Déjà bannie en Allemagne et bientôt interdite en France, la mise à mort systématique des poussins mâles dans l’industrie des poules pondeuses pourrait bientôt cesser dans l’ensemble de l’Europe. Au Québec, les grands acteurs de l’industrie avicole estiment que les technologies d’« ovosexage » – qui permettent d’identifier les embryons mâles dans l’œuf – ne sont pas encore suffisamment au point pour mettre fin à la pratique ici.

« C’est très, très nouveau », souligne le président de la Fédération des producteurs d’œufs du Québec, Paulin Bouchard. « Toute l’industrie au Canada, on est un peu emballé par ça […]. Quand l’opportunité va être là, que la fenêtre va être ouverte et que l’outil va répondre à nos besoins, c’est clair que tout le monde veut aller là », ajoute-t-il.

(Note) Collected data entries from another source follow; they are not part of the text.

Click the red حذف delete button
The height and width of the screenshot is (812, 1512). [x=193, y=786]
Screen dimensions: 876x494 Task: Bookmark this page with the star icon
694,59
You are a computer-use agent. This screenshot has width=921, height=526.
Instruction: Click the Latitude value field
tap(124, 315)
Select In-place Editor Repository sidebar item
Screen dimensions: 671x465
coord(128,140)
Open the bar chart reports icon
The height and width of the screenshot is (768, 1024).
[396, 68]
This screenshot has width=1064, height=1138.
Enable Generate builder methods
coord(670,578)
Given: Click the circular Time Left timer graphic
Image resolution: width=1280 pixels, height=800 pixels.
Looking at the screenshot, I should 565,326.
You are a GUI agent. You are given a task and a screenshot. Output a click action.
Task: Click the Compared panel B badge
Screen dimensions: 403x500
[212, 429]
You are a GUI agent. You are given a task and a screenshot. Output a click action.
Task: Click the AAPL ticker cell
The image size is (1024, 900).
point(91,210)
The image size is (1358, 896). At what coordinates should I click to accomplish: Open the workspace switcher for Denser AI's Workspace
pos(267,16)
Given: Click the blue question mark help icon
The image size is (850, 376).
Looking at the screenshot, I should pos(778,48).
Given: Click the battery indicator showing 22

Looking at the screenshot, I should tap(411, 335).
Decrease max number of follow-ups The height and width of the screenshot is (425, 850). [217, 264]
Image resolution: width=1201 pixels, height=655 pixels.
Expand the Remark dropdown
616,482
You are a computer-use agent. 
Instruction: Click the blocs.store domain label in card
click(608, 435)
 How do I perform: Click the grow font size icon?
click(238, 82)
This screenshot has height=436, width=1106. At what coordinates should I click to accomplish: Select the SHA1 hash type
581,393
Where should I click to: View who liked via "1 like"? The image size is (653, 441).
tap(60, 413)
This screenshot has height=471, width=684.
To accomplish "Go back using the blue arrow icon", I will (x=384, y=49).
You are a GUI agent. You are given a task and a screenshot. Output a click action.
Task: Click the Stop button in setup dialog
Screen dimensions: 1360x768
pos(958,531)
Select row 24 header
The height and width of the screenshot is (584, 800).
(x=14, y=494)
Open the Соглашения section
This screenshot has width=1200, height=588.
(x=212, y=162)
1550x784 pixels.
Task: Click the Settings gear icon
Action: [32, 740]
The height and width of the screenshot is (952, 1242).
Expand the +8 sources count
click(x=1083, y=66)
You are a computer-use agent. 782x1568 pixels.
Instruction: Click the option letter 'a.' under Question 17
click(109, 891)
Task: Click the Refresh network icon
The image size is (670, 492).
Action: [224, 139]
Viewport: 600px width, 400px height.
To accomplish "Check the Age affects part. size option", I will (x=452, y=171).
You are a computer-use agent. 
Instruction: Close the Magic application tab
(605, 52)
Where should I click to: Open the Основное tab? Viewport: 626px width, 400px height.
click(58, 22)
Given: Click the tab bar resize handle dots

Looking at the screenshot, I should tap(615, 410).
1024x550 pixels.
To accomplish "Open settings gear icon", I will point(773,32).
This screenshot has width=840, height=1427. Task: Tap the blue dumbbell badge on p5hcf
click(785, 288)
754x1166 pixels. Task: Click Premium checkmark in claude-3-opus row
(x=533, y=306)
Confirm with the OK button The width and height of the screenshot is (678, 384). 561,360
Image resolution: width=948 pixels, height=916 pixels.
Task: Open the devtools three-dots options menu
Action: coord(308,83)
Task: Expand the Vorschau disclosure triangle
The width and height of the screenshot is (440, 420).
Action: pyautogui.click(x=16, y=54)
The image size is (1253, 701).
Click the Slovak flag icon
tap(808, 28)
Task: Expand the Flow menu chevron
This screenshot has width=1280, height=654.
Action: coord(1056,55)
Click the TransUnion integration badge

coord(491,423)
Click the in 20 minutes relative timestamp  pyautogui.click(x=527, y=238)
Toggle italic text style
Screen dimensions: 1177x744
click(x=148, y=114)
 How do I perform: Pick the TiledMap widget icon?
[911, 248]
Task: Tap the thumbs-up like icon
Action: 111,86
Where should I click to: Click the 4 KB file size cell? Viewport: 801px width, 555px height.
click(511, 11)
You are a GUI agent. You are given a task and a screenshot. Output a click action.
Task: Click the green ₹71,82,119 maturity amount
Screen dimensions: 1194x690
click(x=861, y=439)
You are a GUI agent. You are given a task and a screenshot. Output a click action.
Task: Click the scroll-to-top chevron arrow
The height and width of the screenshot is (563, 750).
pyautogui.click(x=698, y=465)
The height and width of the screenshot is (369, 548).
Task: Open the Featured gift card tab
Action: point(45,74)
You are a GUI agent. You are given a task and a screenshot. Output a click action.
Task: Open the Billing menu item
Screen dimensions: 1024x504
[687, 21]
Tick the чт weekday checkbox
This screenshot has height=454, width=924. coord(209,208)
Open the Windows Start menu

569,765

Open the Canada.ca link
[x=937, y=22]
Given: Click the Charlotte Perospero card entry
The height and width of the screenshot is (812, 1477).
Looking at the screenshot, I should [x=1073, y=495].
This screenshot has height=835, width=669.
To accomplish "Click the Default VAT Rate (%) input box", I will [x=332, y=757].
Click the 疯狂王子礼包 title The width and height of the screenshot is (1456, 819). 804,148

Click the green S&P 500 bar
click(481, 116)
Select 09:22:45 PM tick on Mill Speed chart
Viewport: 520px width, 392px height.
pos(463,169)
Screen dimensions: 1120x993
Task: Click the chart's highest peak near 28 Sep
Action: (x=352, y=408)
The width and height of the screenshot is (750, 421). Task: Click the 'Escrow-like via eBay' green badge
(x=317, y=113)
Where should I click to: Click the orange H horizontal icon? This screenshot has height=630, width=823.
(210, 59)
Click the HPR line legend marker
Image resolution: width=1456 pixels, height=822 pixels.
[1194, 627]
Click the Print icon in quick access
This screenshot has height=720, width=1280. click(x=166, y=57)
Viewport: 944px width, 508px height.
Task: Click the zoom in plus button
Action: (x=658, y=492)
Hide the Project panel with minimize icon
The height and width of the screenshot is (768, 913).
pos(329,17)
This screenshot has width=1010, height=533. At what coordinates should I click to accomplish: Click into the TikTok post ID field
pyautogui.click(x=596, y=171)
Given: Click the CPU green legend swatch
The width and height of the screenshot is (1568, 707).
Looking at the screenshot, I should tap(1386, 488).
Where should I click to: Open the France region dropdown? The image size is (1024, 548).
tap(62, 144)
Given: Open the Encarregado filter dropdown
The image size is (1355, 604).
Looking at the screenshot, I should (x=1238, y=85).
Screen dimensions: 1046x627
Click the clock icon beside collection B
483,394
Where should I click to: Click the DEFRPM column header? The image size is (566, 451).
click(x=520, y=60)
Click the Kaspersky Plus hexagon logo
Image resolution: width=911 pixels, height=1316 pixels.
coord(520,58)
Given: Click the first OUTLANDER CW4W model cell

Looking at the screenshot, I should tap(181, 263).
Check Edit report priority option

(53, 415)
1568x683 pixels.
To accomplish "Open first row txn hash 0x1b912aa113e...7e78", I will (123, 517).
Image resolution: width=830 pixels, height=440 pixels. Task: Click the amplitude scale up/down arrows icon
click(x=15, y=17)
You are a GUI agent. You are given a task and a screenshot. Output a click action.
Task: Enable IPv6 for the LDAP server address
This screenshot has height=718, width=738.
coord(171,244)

Trop décharnés pour être éventuellement mangés et incapables de pondre, les poussins mâles sont généralement tués dans les jours suivant leur éclosion.

Chaque année, au Canada, environ 27 millions de poussins mâles sont éliminés dès leur naissance, confirme M. Bouchard.

Mi-octobre, l’Agence France-Presse rapportait que les ministres européens de l’Agriculture étaient prêts à envisager une interdiction dans l’Union européenne du « broyage routinier » des poussins mâles. Car certaines entreprises disposent des oisillons en les envoyant vivants dans des broyeurs industriels.

Lors d’une rencontre au Luxembourg, Paris et Berlin ont plaidé pour que cette interdiction soit étendue à l’échelle de l’Union européenne, qui travaille actuellement à moderniser sa législation sur le bien-être animal. L’Allemagne interdit la mise à mort des poussins mâles depuis 2022 et la France lui emboîtera le pas en janvier prochain.

Avancées technologiques

Cette avancée est possible grâce à différentes technologies appelées « ovosexage ». Le nom le dit : il s’agit de déterminer le sexe dans l’œuf. Cela permet de détruire les oeufs fécondés avant leur éclosion. Plusieurs projets sont toujours au stade de la recherche. L’Université McGill travaille d’ailleurs depuis plusieurs années sur un projet, en partenariat avec les producteurs d’œufs de l’Ontario.

Sur le marché, deux grandes techniques ont été commercialisées. La première consiste à percer un minuscule trou à travers la coquille de l’œuf pour prélever du « liquide allantoïque » dont la teneur en hormones sera ensuite analysée.

PHOTO DIRK BANNERT, FOURNIE PAR IN OVO

L’entreprise néerlandaise In Ovo a mis au point une technologie nommée Ella qui permet de déterminer le sexe de l’embryon dans l’œuf à l’aide de biomarqueurs. Le projet est notamment financé par l’Union européenne.

Une autre approche moins invasive, la spectroscopie, fonctionne un peu comme une échographie. Les œufs sont éclairés avec une lumière vive et le sexe est déterminé en fonction de la couleur du duvet de l’embryon.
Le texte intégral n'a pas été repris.